Senator Edwin Snowe of Bomi County frowns at the United States Government for allegedly fueling disunity and hate among Liberians.

By Lincoln G. Peters

Monrovia, Liberia, December 5, 2024- Bomi County Senator Edwin Melvin Snowe accuses the United States of America of disuniting and breast-feeding hate and evil among Liberians due to its numerous sanctions and subsequent demand for Liberians to desist from having interactions and doing business with sanctioned officials.

Speaking here Tuesday, December 3, 2024, in the Liberian Senate when he paid tribute to fallen Nimba County Senator Prince Y. Johnson, Senator Snowe called on the senate and Liberians generally to continue to unite and not allow ” third parties” to divide the country and give them an image that they don’t deserve.

According to him, the U.S. will tell Liberians when a person is on sanction, they should not speak to them on grounds that they have committed this or that crime, “Wondering who are the Americans to say that when some people hate you, everybody else should hate you?”

-- ENTRIES --
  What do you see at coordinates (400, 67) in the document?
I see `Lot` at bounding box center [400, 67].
--
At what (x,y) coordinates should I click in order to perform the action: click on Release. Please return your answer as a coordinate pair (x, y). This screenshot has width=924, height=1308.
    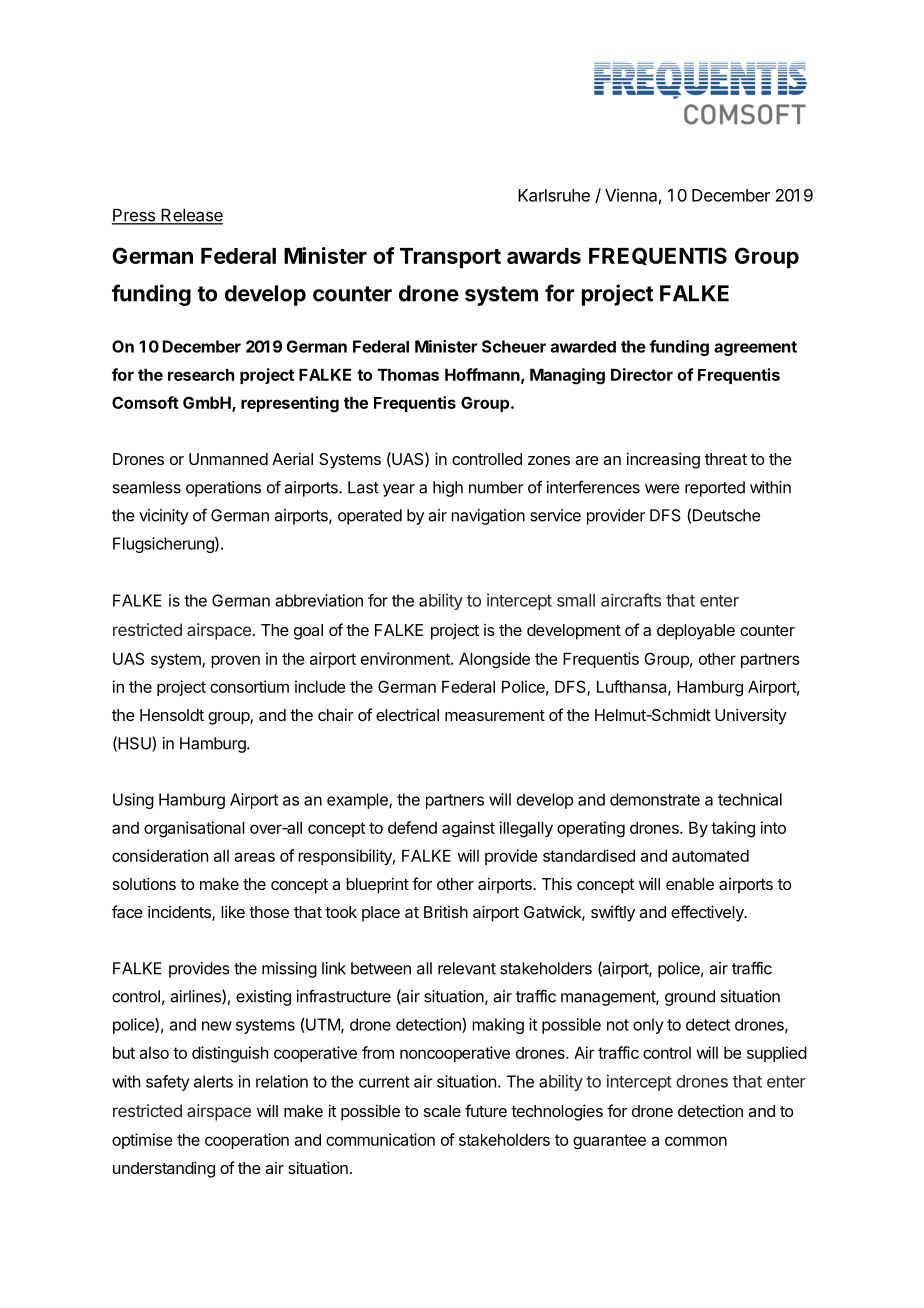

-- SET TASKS --
a: Decide whether each statement agrees with the news article on Senator Snowe. Answer yes or no for each and quote the words from the article that decide it. (i) Senator Snowe spoke in the Liberian Senate on Tuesday, December 3, 2024. (ii) Senator Snowe represents Nimba County. (iii) Senator Snowe was paying tribute to Prince Y. Johnson when he spoke.
b: Return the passage from the news article on Senator Snowe starting at "By Lincoln G." and ending at "they don’t deserve.".

-- ANSWERS TO THE PROBLEMS --
a:
(i) Yes: "Speaking here Tuesday, December 3, 2024, in the Liberian Senate"
(ii) No: "Bomi County Senator Edwin Melvin Snowe"
(iii) Yes: "when he paid tribute to fallen Nimba County Senator Prince Y. Johnson"

b:
By Lincoln G. Peters

Monrovia, Liberia, December 5, 2024- Bomi County Senator Edwin Melvin Snowe accuses the United States of America of disuniting and breast-feeding hate and evil among Liberians due to its numerous sanctions and subsequent demand for Liberians to desist from having interactions and doing business with sanctioned officials.

Speaking here Tuesday, December 3, 2024, in the Liberian Senate when he paid tribute to fallen Nimba County Senator Prince Y. Johnson, Senator Snowe called on the senate and Liberians generally to continue to unite and not allow ” third parties” to divide the country and give them an image that they don’t deserve.